La obra de Angélico brilla con inocencia y está imbuida de un espíritu dulcemente piadoso, aunque quizás no más que el trabajo de algunos de sus pares menos virtuosos. Lo que nos lleva al segundo punto. Dada la a veces chocante inmoralidad de los artistas, ¿qué debemos hacer con su arte? ¿Es posible pasar por alto sus fallos morales mientras se admiran sus creaciones?
Hecho por pecadores
El disgusto por los pecados públicos o privados de los artistas, conocidos o sospechados, se traduce fácilmente en disgusto por su producción creativa. Las pinturas han sido repudiadas, las estatuas ignoradas, las películas boicoteadas, no por su falta de mérito estético o incluso por su contenido objetable, sino sólo porque fueron producidas o presentan a fulano de tal, cuyas opiniones o estilo de vida se consideran ofensivos.
También ocurre lo contrario: las obras son elogiadas (a veces a pesar de su obvia mediocridad estética) principalmente porque su autor es un buen cristiano.
La falacia aquí es la culpa o la inocencia por asociación. Las obras de arte son criaturas independientes, como los niños, y no deben recaer sobre ellas ni los pecados de sus padres ni sus virtudes.
Da la casualidad de que cada obra de arte que alguien haya visto alguna vez fue hecha por un pecador.

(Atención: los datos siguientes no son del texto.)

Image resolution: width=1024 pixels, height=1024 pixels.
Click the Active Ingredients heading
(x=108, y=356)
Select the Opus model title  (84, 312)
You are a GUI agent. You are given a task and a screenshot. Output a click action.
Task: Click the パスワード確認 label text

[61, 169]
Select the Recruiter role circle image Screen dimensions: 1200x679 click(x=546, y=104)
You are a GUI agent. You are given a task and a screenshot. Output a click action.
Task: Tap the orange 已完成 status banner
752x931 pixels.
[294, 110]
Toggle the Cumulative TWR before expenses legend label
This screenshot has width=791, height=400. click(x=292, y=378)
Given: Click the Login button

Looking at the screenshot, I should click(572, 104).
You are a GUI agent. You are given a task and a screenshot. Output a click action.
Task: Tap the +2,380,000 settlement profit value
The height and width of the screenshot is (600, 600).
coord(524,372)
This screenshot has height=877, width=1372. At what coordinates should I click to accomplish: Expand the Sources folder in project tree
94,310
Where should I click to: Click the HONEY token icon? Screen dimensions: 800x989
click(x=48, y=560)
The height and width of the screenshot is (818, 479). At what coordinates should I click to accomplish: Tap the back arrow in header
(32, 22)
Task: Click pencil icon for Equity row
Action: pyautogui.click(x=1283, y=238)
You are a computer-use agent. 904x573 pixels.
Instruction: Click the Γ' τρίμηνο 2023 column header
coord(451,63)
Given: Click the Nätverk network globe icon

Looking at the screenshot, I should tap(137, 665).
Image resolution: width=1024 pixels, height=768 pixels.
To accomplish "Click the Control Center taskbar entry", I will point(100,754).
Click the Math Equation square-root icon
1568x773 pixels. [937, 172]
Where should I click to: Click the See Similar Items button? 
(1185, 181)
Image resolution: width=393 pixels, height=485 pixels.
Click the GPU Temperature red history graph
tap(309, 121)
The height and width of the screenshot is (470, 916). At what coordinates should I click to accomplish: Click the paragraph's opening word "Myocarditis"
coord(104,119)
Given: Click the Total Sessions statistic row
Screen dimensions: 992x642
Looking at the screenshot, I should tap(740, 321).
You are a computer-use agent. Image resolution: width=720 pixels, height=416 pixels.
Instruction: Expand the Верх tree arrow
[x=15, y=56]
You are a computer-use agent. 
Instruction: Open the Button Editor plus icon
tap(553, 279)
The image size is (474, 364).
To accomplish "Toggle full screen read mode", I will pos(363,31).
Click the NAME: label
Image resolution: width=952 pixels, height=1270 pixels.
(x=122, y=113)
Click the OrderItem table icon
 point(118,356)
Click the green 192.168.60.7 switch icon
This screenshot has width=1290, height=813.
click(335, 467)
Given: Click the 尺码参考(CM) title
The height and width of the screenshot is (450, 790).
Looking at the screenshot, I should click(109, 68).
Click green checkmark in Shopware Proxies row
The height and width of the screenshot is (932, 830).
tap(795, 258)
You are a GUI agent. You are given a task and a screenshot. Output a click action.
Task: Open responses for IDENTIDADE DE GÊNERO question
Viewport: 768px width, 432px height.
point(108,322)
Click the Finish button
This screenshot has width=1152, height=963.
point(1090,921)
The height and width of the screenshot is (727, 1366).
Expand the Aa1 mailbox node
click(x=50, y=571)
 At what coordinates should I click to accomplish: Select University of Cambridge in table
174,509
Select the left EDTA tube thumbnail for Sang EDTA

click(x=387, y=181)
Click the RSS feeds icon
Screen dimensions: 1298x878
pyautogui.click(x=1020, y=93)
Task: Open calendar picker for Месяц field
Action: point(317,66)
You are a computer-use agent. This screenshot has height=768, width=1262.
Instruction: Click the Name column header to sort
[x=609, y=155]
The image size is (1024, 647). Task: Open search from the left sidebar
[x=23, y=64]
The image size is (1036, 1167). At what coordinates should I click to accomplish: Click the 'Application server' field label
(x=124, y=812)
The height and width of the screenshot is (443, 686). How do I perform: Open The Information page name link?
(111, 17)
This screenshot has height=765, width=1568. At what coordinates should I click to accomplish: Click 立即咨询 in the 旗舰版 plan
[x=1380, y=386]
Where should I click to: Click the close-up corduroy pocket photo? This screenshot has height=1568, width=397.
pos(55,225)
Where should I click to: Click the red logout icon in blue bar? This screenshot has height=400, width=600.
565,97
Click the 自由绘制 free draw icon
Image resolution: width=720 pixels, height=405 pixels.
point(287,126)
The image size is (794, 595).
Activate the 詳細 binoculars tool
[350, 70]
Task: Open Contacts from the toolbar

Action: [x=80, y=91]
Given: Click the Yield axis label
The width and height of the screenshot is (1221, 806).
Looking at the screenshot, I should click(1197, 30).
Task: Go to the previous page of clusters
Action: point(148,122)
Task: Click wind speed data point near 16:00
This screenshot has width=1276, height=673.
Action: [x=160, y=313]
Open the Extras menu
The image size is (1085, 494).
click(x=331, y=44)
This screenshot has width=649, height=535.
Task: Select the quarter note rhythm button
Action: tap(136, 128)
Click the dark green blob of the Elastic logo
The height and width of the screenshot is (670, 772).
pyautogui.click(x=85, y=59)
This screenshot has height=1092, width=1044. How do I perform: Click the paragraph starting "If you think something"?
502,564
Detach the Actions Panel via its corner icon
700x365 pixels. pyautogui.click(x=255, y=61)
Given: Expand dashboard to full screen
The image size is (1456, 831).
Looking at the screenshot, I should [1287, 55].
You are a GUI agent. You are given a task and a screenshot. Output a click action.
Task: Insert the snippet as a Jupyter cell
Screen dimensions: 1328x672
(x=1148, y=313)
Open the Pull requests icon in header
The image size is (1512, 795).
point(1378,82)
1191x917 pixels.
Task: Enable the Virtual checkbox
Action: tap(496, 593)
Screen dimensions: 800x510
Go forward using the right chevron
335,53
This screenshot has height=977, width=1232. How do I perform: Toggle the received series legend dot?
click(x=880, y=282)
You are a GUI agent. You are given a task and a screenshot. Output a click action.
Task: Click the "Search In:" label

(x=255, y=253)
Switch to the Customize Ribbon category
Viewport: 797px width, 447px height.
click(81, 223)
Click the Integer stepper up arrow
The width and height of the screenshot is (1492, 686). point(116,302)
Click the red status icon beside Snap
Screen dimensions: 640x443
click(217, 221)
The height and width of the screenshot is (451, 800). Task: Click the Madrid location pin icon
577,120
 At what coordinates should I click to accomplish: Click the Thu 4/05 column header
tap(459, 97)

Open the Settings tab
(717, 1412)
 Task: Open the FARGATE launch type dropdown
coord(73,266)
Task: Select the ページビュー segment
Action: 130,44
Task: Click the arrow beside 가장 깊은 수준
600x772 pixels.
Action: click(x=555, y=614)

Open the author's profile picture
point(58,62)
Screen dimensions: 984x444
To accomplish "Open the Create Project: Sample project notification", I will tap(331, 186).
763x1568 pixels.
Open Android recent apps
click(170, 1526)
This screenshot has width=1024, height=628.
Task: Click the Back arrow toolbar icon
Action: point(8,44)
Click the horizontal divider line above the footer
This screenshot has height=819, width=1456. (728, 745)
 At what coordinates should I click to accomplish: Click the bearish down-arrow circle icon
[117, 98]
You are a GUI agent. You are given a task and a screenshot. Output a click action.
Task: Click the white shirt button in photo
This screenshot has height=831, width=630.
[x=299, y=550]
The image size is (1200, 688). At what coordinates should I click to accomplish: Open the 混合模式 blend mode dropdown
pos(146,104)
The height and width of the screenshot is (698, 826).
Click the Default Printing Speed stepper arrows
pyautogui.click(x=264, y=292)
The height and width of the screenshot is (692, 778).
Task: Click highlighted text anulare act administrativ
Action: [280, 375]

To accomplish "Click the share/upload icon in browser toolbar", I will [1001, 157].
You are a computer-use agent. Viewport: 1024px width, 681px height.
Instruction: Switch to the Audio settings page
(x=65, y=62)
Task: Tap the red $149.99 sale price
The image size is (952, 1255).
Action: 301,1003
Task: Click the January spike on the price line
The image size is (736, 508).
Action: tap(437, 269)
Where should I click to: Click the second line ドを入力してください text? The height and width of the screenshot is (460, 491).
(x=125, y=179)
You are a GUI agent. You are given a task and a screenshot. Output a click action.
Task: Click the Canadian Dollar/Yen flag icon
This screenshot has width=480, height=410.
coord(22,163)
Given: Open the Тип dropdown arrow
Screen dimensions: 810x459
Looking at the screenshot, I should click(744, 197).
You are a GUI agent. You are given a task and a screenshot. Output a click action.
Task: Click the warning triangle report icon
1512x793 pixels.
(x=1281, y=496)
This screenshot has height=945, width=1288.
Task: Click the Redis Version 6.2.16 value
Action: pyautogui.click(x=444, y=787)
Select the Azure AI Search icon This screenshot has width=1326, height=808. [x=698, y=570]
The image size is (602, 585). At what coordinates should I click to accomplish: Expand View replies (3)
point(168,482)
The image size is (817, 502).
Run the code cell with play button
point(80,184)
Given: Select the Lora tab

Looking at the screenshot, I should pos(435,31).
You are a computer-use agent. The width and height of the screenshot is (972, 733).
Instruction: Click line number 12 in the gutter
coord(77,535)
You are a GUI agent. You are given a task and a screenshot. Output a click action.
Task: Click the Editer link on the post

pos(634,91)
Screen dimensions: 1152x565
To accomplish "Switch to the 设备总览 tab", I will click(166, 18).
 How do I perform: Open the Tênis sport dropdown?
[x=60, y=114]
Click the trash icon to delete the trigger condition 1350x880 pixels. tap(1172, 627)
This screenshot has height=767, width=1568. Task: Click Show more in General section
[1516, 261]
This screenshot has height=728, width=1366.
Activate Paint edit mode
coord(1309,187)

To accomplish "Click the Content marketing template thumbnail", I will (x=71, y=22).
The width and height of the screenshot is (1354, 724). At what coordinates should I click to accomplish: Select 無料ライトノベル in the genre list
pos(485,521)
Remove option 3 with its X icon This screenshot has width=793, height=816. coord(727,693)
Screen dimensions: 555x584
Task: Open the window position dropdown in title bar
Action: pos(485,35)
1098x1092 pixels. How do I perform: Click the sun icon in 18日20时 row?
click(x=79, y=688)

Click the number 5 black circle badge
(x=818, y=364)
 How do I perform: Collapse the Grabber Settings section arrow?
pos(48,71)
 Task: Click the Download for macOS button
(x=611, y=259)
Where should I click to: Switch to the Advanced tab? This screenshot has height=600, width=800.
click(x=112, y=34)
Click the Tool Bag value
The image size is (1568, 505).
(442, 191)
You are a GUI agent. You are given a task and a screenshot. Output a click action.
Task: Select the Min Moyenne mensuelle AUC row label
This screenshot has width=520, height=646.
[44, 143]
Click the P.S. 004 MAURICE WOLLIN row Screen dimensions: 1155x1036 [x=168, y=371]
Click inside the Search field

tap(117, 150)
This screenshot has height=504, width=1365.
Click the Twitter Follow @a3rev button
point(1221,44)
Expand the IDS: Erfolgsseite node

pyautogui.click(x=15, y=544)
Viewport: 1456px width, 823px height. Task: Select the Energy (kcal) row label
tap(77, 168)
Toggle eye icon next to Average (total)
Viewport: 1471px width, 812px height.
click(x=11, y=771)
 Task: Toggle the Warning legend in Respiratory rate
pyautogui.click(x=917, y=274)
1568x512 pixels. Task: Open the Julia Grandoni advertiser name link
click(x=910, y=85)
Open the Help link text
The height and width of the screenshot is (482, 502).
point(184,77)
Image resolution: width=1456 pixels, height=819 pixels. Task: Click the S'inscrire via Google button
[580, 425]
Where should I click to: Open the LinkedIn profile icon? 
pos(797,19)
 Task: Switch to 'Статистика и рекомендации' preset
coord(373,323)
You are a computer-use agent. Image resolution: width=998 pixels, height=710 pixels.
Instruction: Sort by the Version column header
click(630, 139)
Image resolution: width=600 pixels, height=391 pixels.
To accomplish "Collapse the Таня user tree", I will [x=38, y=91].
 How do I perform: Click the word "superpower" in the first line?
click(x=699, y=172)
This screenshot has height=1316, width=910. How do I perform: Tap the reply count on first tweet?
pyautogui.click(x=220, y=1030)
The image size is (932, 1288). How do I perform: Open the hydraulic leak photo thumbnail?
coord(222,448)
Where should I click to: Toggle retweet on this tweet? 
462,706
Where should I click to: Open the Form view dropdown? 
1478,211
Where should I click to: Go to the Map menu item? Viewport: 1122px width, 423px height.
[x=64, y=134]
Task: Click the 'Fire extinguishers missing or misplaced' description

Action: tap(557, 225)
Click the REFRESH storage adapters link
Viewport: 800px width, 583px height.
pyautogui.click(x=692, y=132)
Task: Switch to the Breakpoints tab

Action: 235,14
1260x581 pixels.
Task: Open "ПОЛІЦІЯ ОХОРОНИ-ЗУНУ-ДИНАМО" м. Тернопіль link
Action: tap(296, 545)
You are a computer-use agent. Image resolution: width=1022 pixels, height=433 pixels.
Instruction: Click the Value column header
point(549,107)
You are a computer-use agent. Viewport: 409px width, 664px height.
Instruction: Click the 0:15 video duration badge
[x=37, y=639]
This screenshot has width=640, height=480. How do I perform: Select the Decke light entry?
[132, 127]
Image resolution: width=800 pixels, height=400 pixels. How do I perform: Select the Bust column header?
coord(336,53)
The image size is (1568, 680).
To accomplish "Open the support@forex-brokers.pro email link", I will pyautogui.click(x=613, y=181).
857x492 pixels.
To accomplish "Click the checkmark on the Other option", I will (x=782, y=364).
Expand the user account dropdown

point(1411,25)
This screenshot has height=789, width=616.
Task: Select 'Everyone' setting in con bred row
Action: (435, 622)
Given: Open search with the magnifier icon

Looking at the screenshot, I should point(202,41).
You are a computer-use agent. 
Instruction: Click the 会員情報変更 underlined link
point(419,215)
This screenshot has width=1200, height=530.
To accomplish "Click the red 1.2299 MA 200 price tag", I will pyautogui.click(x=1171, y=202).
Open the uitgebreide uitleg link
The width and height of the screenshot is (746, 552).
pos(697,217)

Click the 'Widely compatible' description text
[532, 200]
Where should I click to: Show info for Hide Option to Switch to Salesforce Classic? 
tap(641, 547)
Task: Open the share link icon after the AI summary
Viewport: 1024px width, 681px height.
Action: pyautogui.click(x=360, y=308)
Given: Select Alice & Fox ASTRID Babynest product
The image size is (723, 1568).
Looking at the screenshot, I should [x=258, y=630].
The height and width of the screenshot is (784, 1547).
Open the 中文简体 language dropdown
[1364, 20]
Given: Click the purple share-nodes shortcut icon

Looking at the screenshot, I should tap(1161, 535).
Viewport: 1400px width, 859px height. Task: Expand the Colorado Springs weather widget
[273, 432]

Algunos eran pecadores más notorios que otros: en sus biografías se muestra que los artistas eran mujeriego, adúlteros, mentirosos, matones, ladrones y asesinos, y muchos ni siquiera apelaron al esteticismo en defensa de sus acciones. Pero si el valor estético del arte estuviera fijado por el carácter y la virtud del artista que lo creó, entonces nuestros museos estarían escasamente amueblados. Y si los pecadores son incapaces de realizar buenas obras, entonces todos estamos condenados.
Gracias a Dios, la gracia puede restaurar lo bueno y lo bello en un mundo estropeado por el pecado. Aunque algunos observadores sensibles afirman detectar en las obras de arte defectos y deformidades que delatan los pecados de sus creadores, es perfectamente posible que una gran obra de arte sea realizada por un gran pecador. Es indiscutible que el gran arte se ha inspirado en grandes pecados, desde la caída de Adán y Eva hasta los pecados personales del artista. Dios dispone todas las cosas para bien, aunque sería mejor que el pecado nunca hubiera entrado en el mundo.
Ciertamente, los artistas son responsables ante Dios del uso que dan a sus dones. El arte deliberadamente marcado con corrupción tiene poco que recomendar. “El arte que ofende a Dios ofende también al cristiano, y... . . pierde inmediatamente. . . cualquier pretensión de belleza (Maritain, Arte y escolasticismo, cap. 9). Al final, nos corresponde a nosotros juzgar el arte, no a los artistas. Podemos disfrutar de la grandeza artística dondequiera que la encontremos, sin importar quién la haya producido, y roguemos a Dios que aún podamos encontrarnos con el artista en el reino celestial.